The highly anticipated fantasy film matched early box office predictions, which projected that the movie would open to about $100 million in the United States and Canada during the normal three-day window and about $120 million through Monday.
Internationally, “The Little Mermaid” launched at $68.3 million for a global cumulative of $163.8 million.
Completing the top three (so far) this weekend are Universal Pictures’ “Fast X,” which nabbed $23 million in its sophomore outing for a North American total of $108 million as of Sunday; and Disney’s “Guardians of the Galaxy Vol. 3,” which added $20 million in its fourth weekend for a North American cumulative of $299.4 million over the regular three-day period, according to studio estimates.
Directed by Rob Marshall, “The Little Mermaid” stars Halle Bailey as Ariel, a rebellious sea princess who dreams of becoming human.

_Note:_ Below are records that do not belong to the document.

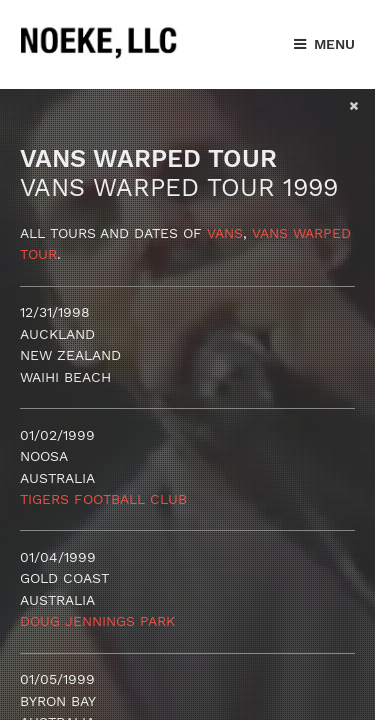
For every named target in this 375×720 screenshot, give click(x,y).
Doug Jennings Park (97, 621)
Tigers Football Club (103, 499)
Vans (225, 233)
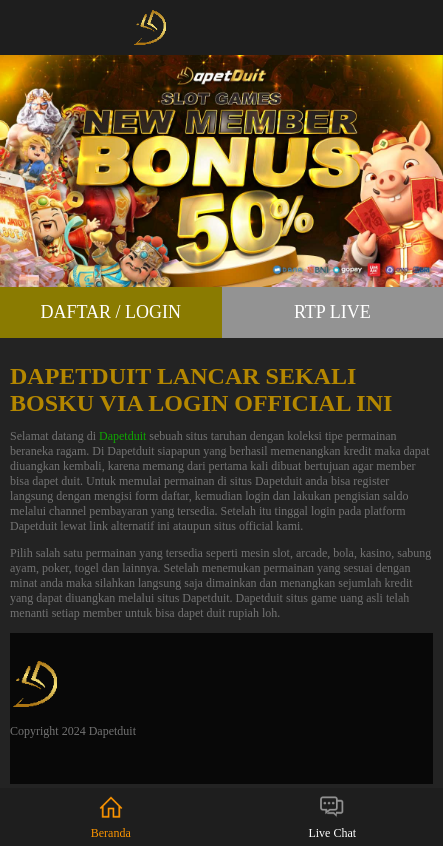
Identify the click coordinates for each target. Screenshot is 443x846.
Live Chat (332, 816)
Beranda (111, 816)
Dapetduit (122, 436)
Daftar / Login (110, 312)
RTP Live (332, 312)
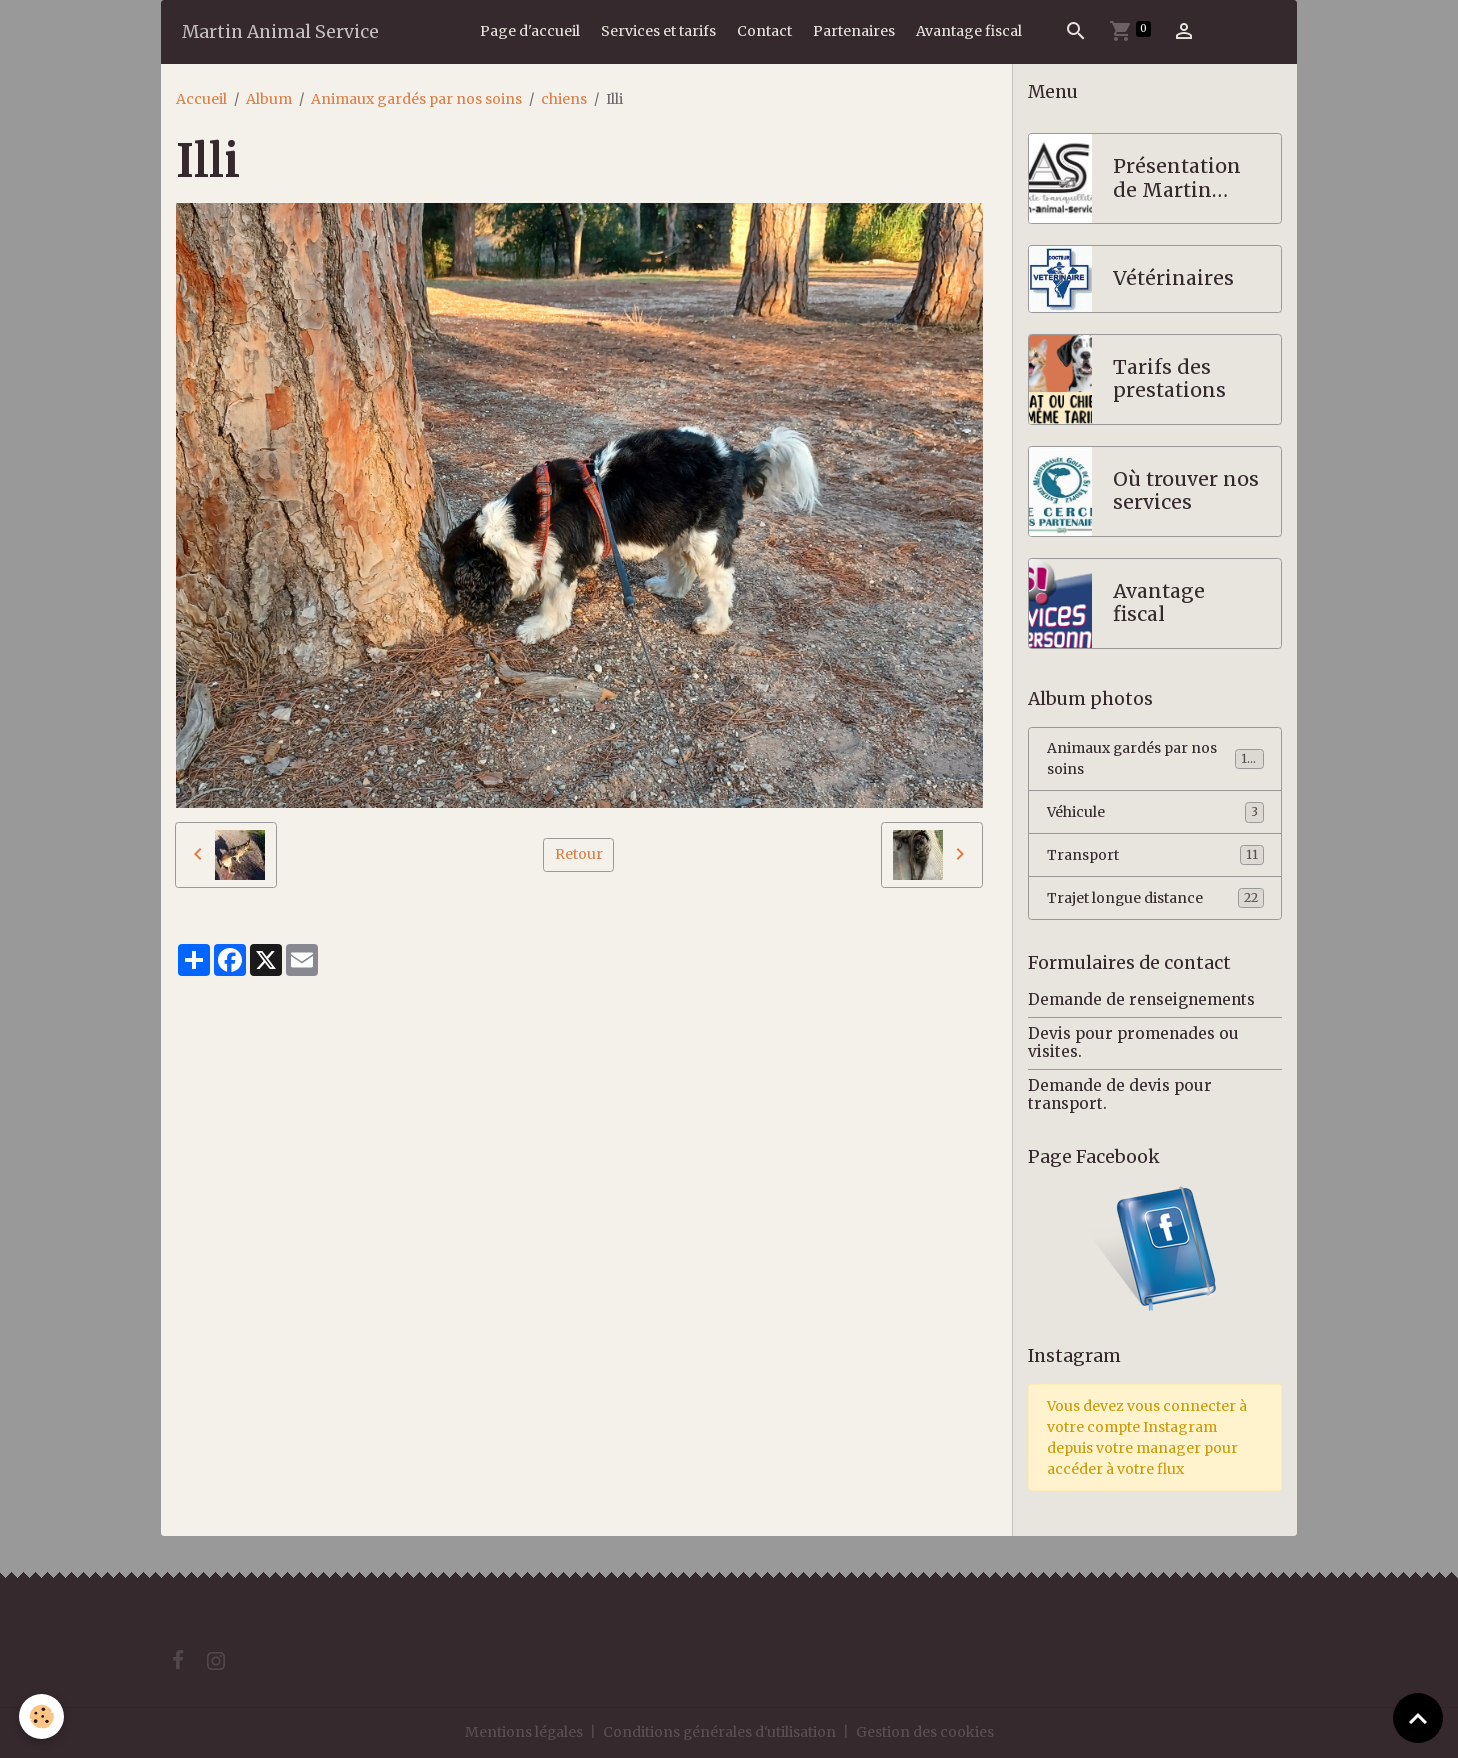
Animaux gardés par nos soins (416, 99)
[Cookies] (42, 1716)
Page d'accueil (530, 31)
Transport (1155, 856)
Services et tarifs (658, 31)
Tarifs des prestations (1169, 379)
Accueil (201, 99)
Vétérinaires (1173, 278)
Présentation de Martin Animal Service (1177, 178)
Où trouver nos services (1186, 491)
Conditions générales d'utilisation (720, 1732)
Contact (764, 31)
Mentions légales (523, 1732)
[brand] (280, 31)
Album (269, 99)
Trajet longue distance (1155, 899)
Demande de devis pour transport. (1120, 1094)
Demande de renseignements (1141, 1000)
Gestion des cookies (926, 1732)
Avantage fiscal (969, 31)
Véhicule (1155, 813)
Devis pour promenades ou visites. (1133, 1042)
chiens (564, 99)
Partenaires (854, 31)
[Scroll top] (1418, 1718)
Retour (579, 854)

Among the supporting cast of the family film are Jonah Hauer-King as Prince Eric, Javier Bardem as King Triton, Daveed Diggs as Sebastian, Jacob Tremblay as Flounder, Awkwafina as Scuttle and Melissa McCarthy as Ursula.

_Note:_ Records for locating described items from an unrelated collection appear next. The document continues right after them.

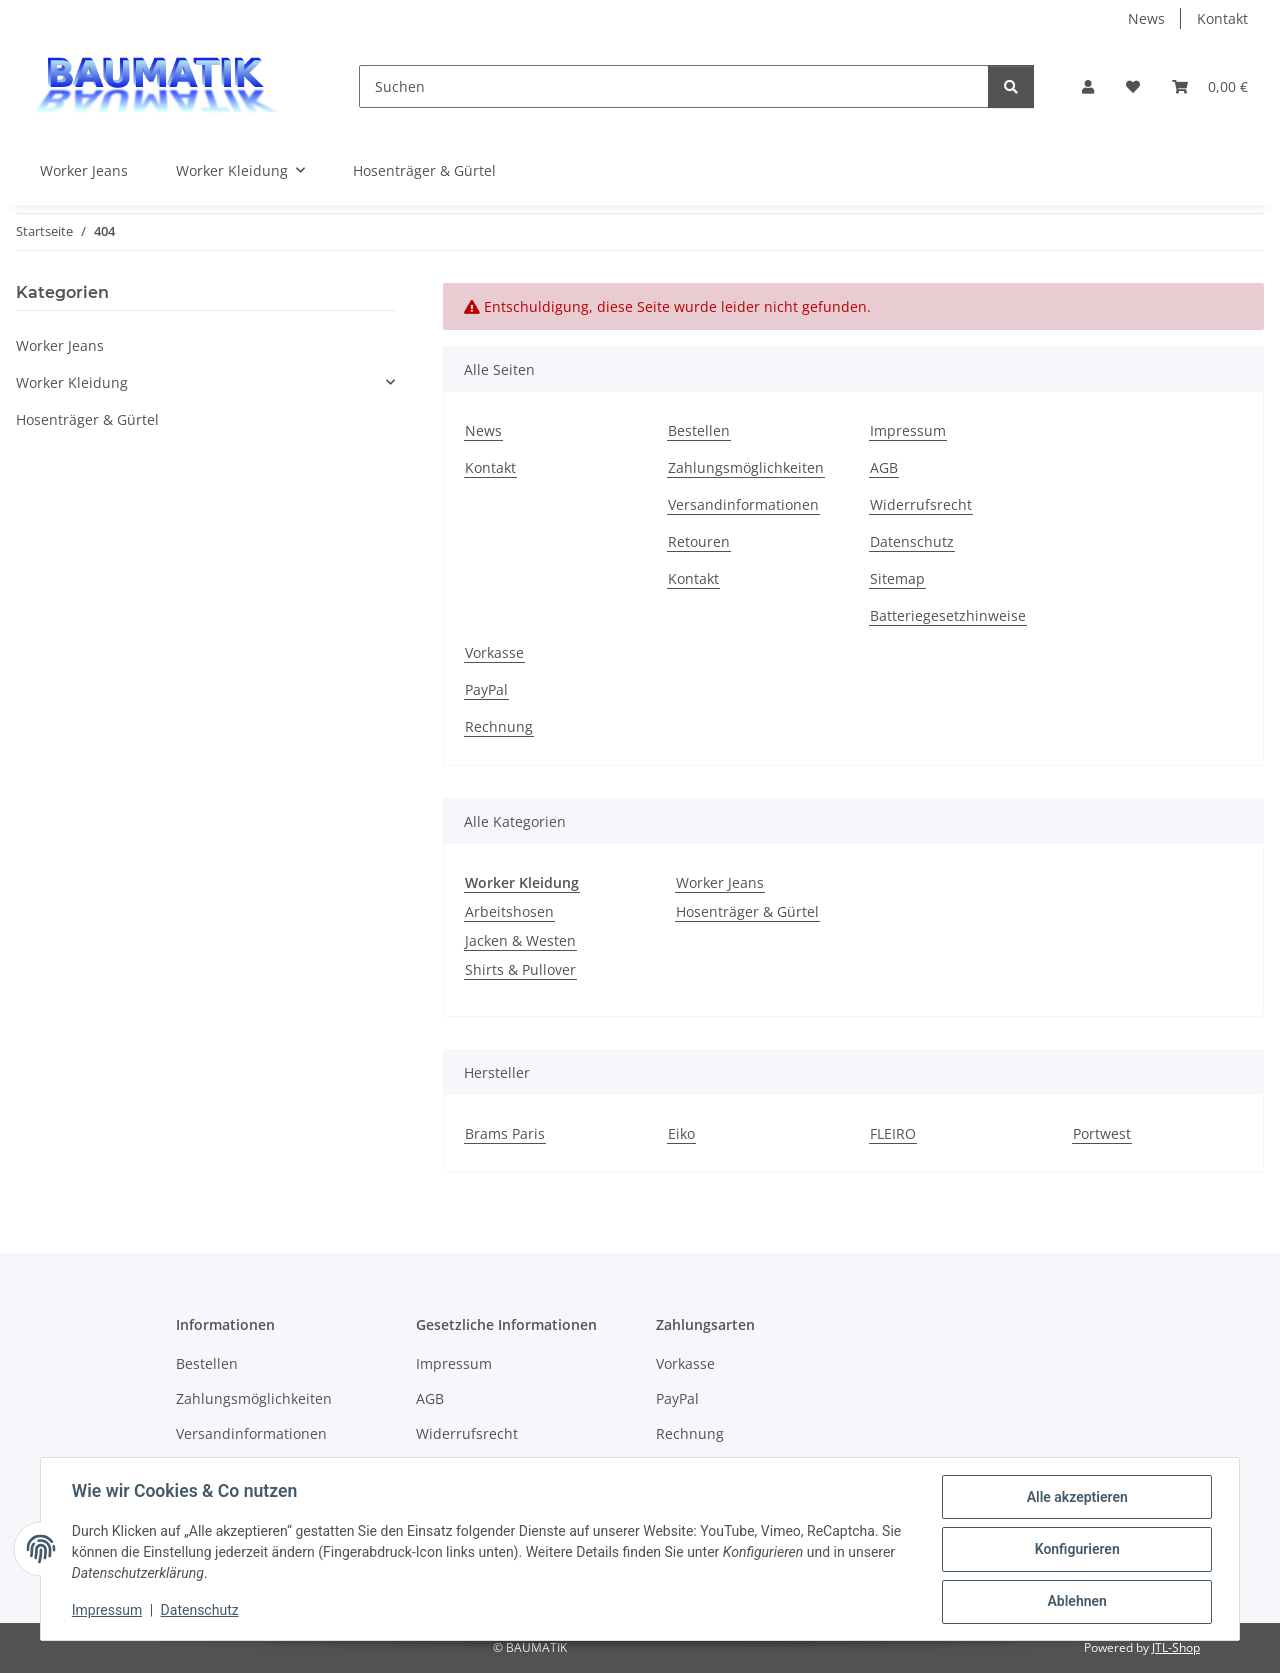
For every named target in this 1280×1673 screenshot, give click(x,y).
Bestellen (699, 430)
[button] (1088, 86)
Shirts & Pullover (520, 969)
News (1146, 18)
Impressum (108, 1611)
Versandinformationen (743, 504)
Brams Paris (505, 1133)
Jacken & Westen (520, 940)
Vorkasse (494, 652)
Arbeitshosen (509, 911)
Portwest (1102, 1133)
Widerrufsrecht (921, 504)
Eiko (681, 1133)
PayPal (486, 689)
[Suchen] (674, 86)
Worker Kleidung (72, 382)
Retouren (699, 541)
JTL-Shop (1176, 1647)
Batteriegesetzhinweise (948, 615)
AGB (884, 467)
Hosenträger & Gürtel (747, 911)
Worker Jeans (720, 882)
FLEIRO (893, 1133)
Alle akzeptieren (1075, 1498)
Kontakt (1222, 18)
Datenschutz (201, 1611)
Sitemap (897, 578)
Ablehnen (1075, 1602)
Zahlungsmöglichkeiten (746, 467)
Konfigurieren (1075, 1550)
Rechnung (499, 726)
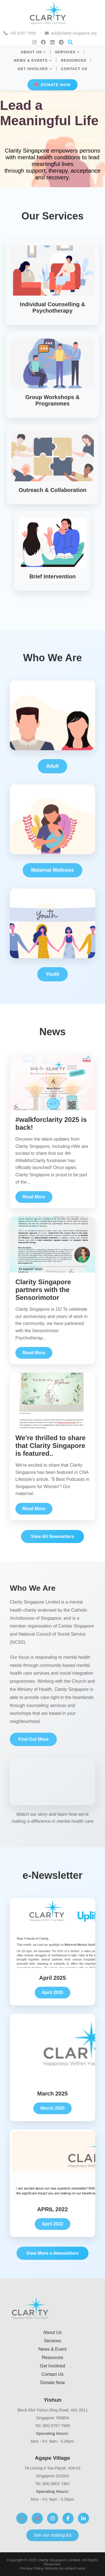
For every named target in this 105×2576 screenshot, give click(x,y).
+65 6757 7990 (23, 33)
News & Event (52, 2349)
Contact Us (52, 2374)
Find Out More (33, 1739)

An updated version of the 1989 animated classic, “The Little Mermaid” scored the fifth biggest domestic opening of Disney’s live-action remakes, surpassing 2019’s “Aladdin” ($91.5 million). Rounding out the top five are 2019’s “The Lion King” ($191.8 million), 2017’s “Beauty and the Beast” ($174.8 million), 2010’s “Alice in Wonderland” ($116.1 million) and 2016’s “The Jungle Book” ($103.3 million), according to measurement firm Comscore.
The aquatic adventure also notched the fifth biggest Memorial Day weekend opening of all time in the United States and Canada, the studio reported.
“The Little Mermaid” received a middling 67% “fresh” rating on review-aggregation site Rotten Tomatoes and a solid A grade from audiences polled by CinemaScore.
“If Bailey is less expressive in her non-singing moments — a flaw built into the story itself, once Ariel is magically divested of her voice — she nonetheless makes an empathetic, eminently see-worthy heroine,” writes Times film critic Justin Chang.
“‘The Little Mermaid’ … has its visually garish moments, most of them in an underwater kingdom that looks like especially thin soup next to the recent ‘Avatar: The Way of Water.’ But down in the depths it does find stray passages of beauty — in the fabric-like plumage of the mermaids’ tails and especially in the pull-out-the-stops staging of ‘Under the Sea,’ still the movie’s most rousing number.”
Opening in wide release next weekend is Sony Pictures and Marvel Studios’ “Spider-Man: Across the Spider-Verse.”